Исследователи чеховского творчества уже обращали внимание на контрастное описание двух частей сада Песоцкого, которым открывается повесть «Чёрный монах». Одна часть – “декоративная” – “производила на Коврина когда-то в детстве сказочное впечатление. Каких только тут не было причуд, изысканных уродств и издевательств над природой! Тут были шпалеры из фруктовых деревьев, груша, имевшая форму пирамидального тополя, шаровидные дубы и липы, зонт из яблони, арки, вензеля, канделябры и даже 1862 из слив – цифра, означавшая год, когда Песоцкий впервые занялся садоводством”. Вторая часть сада – “коммерческая”, приносящая “Егору Семёнычу ежегодно несколько тысяч чистого дохода”: “Деревья тут стояли в шашечном порядке, ряды их были прямы и правильны, точно шеренги солдат, и эта строгая педантическая правильность и то, что все деревья были одного роста и имели совершенно одинаковые кроны и стволы, делали картину однообразной и даже скучной”. Характерно, что именно в “коммерческом” саду Коврин впервые, сам того не осознавая, встречается с чёрным монахом или, лучше сказать, со смутным предвестием его появления: “В большом фруктовом саду <...> стлался по земле чёрный, густой, едкий дым”.

Две части фруктового сада предстают, если угодно, моделью, материальным воплощением миропонимания семьи Песоцких. Собственная жизнь кажется им скучной и однообразной, и вот, чтобы как-то оправдать её в своих глазах, Песоцкие выращивают – это слово для данного случая годится как нельзя лучше – “изысканного” Коврина. “Вся, вся наша жизнь ушла в сад, мне даже ничего никогда не снится, кроме яблонь и груш, – сетует Таня в разговоре с магистром. – Конечно, это хорошо, полезно, но иногда хочется и ещё чего-нибудь для разнообразия. Я помню, когда вы, бывало, приезжали к нам на каникулы или просто так, то в доме становилось как-то свежее и светлее”. Песоцким-отцом воспитание Коврина воспринимается едва ли не как главное дело жизни. “Вы учёный, необыкновенный человек, вы сделали себе блестящую карьеру, и он уверен, что вы вышли такой оттого, что он воспитал вас”, – признаётся Таня Коврину. Выращенное собственными руками и всегда находящееся перед глазами предостережение – “то, что было декоративною частью сада и что сам Песоцкий презрительно обзывал пустяками”, – в расчёт не принимается.

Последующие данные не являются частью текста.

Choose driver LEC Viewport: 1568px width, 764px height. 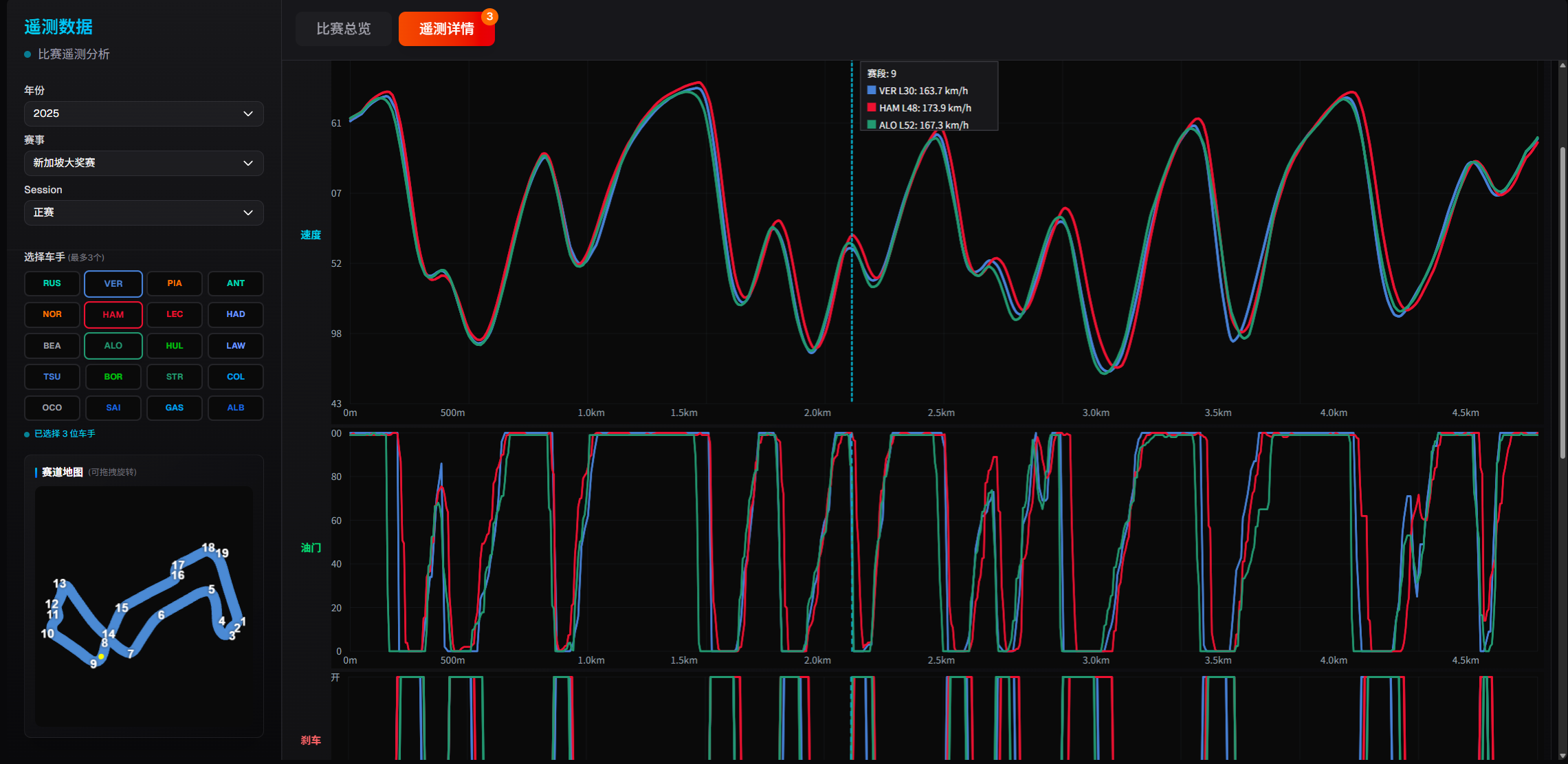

“Легенда, мираж и я – всё это продукт твоего возбуждённого воображения. Я – призрак”, – разъясняет чёрный монах Коврину. Но и “великий человек” Коврин – это ведь тоже “продукт возбуждённого воображения” Тани и Егора Семёныча. Недаром в “бледном, страшно бледном худом лице” чёрного монаха с “резко выделяющимися чёрными бровями” и в лице “бледной, тощей”, “с тонкими чёрными бровями” Тани оказывается так много схожих черт. Недаром слова Тани из её письма к Коврину (“...желаю, чтобы ты скорее погиб”) сбываются почти мгновенно, как по волшебству.

“От миража получился другой мираж, потом от другого третий, так что образ чёрного монаха стал без конца передаваться из одного слоя атмосферы в другой” – так описывается “механизм” создания великого человека Коврина в повести Чехова.

Примечания

1. Мирский Д.С. История русской литературы. С древнейших времён до 1925 года. Лондон, 1992. С. 565.
2. Чехов А.П. Полн. собр. соч.: В 30 т. М., 1974–1982. Т. 5. С. 265.
3. Сендерович С. Чехов – с глазу на глаз. История одной одержимости А.П. Чехова. СПб., 1994. С. 240.
4. Сухих И.Н. Проблемы поэтики А.П. Чехова. Л., 1987. С. 111.